In fact, 90% of the PPL practice flights in my area are on a flight plan, but they list some remark like "MANOUVER PRACTICE NEAR [village] BETWEEN [min-altitude] AND [max-altitude]". There's nothing wrong with that in uncontrolled airspace, it's actually usually much preferred than not filing a flight plan at all, for obvious reasons. *
In many situations, you may even be able to pull this off inside controlled airspace, if the controller permits you. If you'd like to do that, you can either just call them on the phone in advance, or you may need to get a written permit, depending on the place. But if traffic and other factors allow, the controller can allocate a block of airspace for you, inside which you can pretty much "do what you want". This is also how some special operations are done like photography, airshows, etc.

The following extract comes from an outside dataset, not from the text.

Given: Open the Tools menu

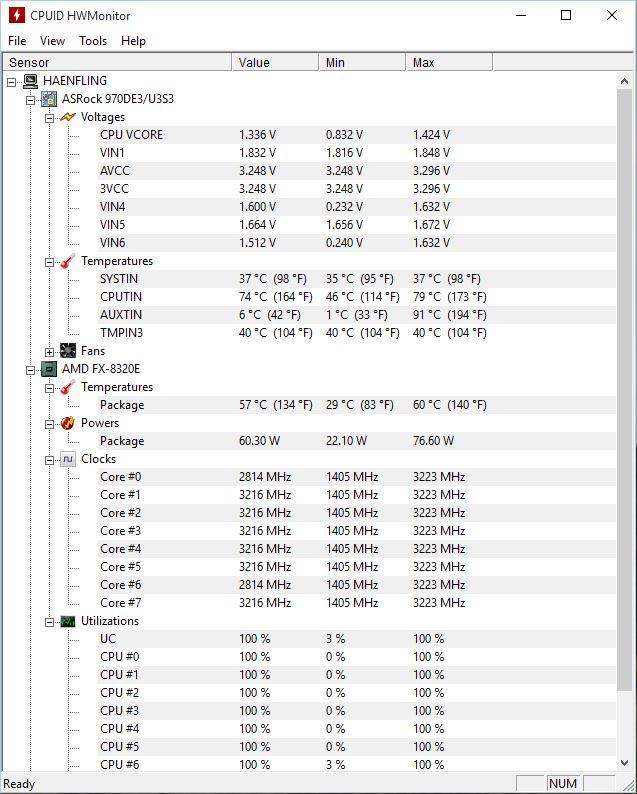Looking at the screenshot, I should (x=93, y=41).
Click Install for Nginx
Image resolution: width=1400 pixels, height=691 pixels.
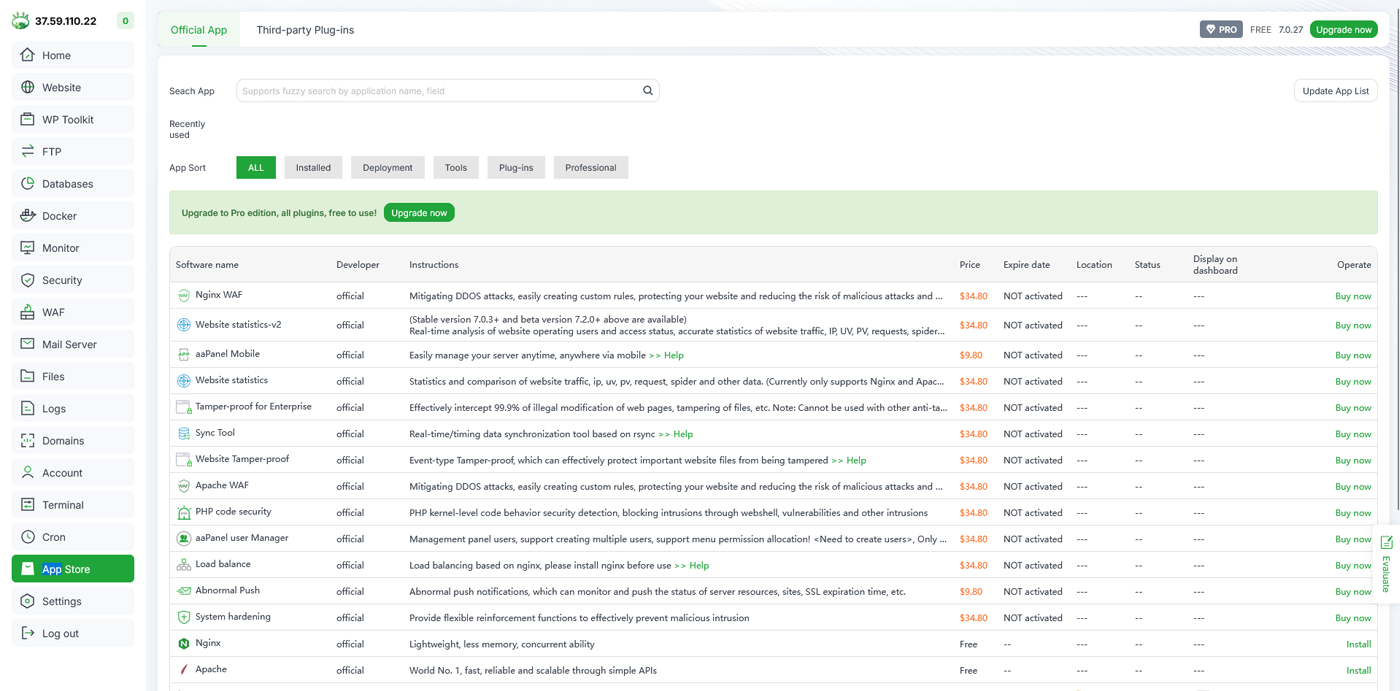coord(1358,644)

* Advantages of having a flight plan even when not required include:
- Lets controllers and thereby other traffic know about your intentions, which helps you to see and avoid eachother.
- In case you get into an accident or simply "disappear" from radar, the flight plan lets the authorities know about your existence so they can notify search and rescue services. They also know your approximate intentions, and important information like # of people and fuel on board.
- In my country in addition to the above if you don't have a flight plan and you require search and rescue for any reason, you are financially liable for those services.
- If you accidentally get into bad weather and would like an IFR clearance to penetrate clouds you can't get one without a flight plan (at least here under EASA rules). You can technically file a flight plan from the air, but that's one extra step in an already time-critical phase.
To be a little less technical, and simply answer the specific question, yes, there is a ton of airspace in the USA where you can fly without filing a flight plan, like almost all of it under 18,000'. I've logged all 800+ hours of my flight time without filing a flight plan.